Nic z nieba nie spadnie. Czyżby?

Dwa dni temu oglądałem „Magnolię” (uwaga: w następnym akapicie spoileruję), film sprzed dziesięciu lat, ze znerwicowaną Julianne Moore, pechowym Williamem H. Macy’m, kaznodziejskim Tomem Cruisem i dobrotliwym Philipem Seymourem Hoffmanem. Całość trwa bite trzy godziny, a struktura filmu – przekładające się i nakładające się na siebie historie różnych ludzi – choć ogólnie budzi moją sympatię, tutaj została wykonana raczej średnio. Krótko mówiąc – przez ostatnią godzinę, z minuty na minutę  poziom irytacji wzrastał.

Punktem kulminacyjnym był moment, kiedy na miasto spadł – bardzo obfity – deszcz żab. Wcześniej chciałem uznać film tylko za nudnawy, a teraz już byłem gotów powiedzieć, że jest po prostu głupi.

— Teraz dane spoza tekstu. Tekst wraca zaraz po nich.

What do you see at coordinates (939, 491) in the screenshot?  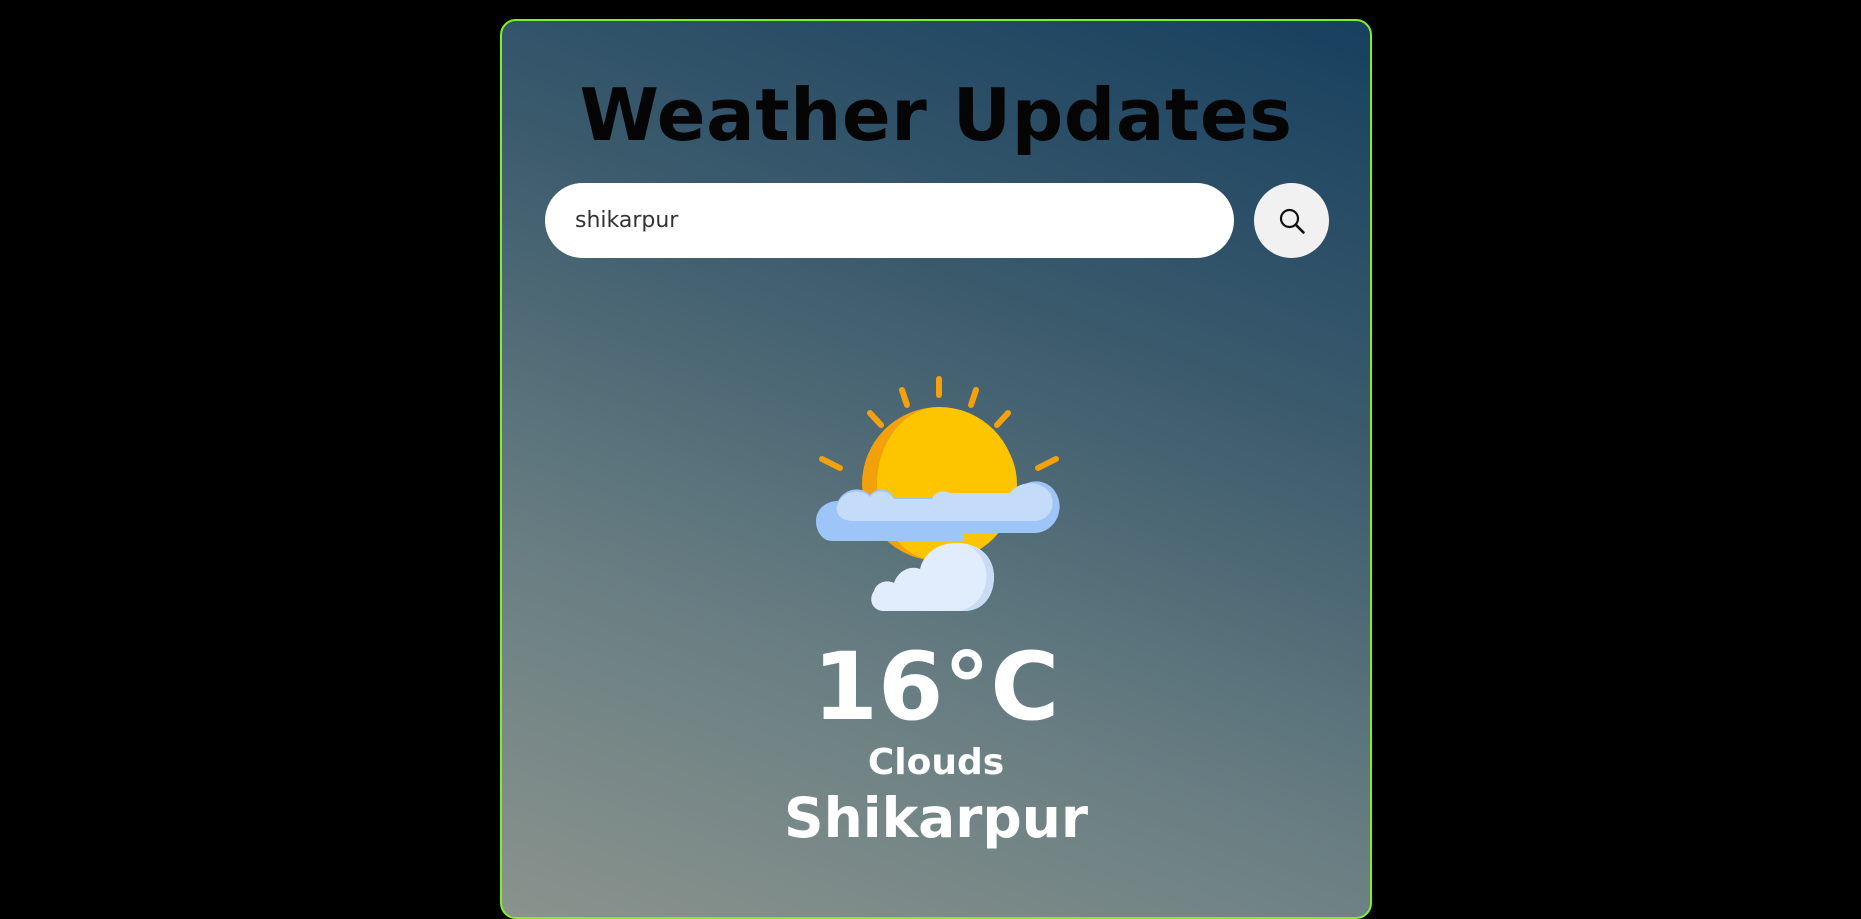 I see `partly-cloudy-icon` at bounding box center [939, 491].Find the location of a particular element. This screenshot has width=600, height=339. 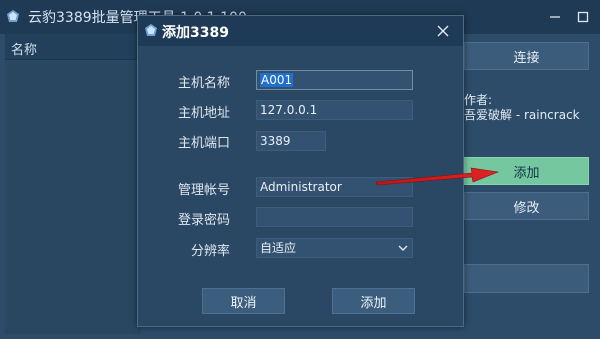

author-label: 作者: is located at coordinates (478, 100).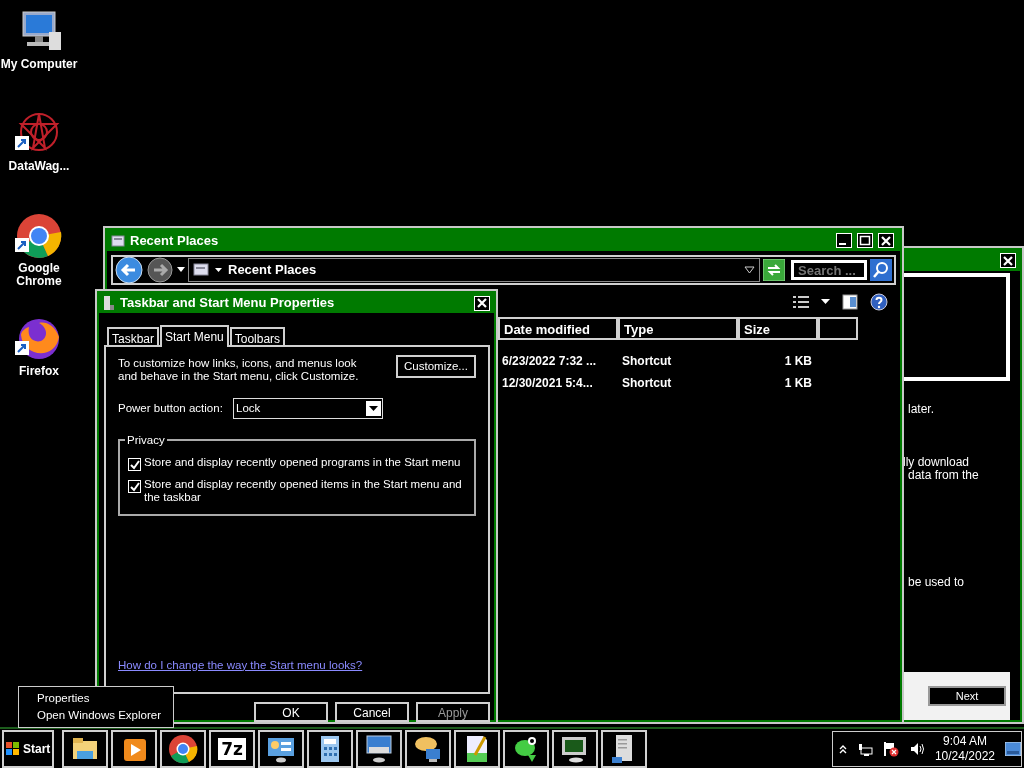 This screenshot has height=768, width=1024. Describe the element at coordinates (1013, 748) in the screenshot. I see `show-desktop-button` at that location. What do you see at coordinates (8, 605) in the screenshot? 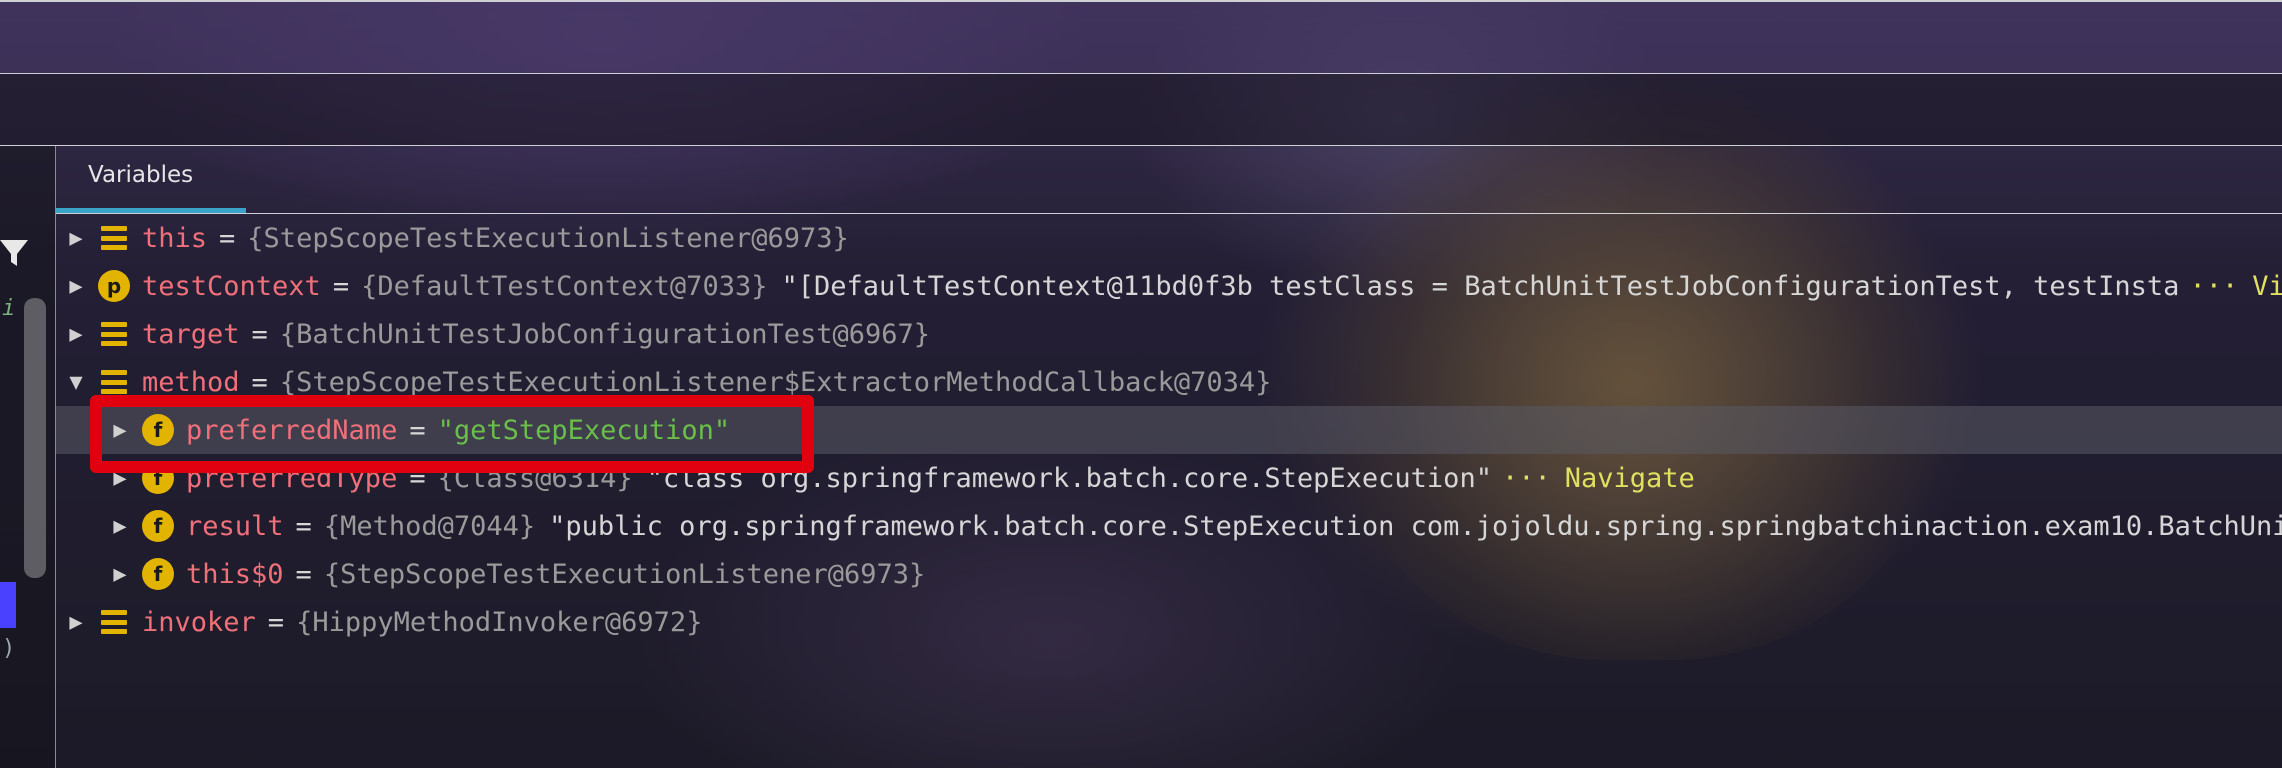
I see `selected-frame-marker` at bounding box center [8, 605].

I bardzo się myliłem. Właśnie przeczytałem, że kilka dni temu, w Japonii, w dwóch miastach, z nieba spadły kijanki, a kilka dni później – małe ryby.

Wedle artykułu z Wikipedii winowajcą są trąby wodne, mogące porywać znad wody różne obiekty – w tym oczywiście zwierzęta – unosić je wysoko i transportować na duże odległości (a potem zrzucać ludziom na głowy). Bardzo optymistyczne informacje. Skoro tak jest, to cały czas można wierzyć, że pieniądze też kiedyś z nieba spadną.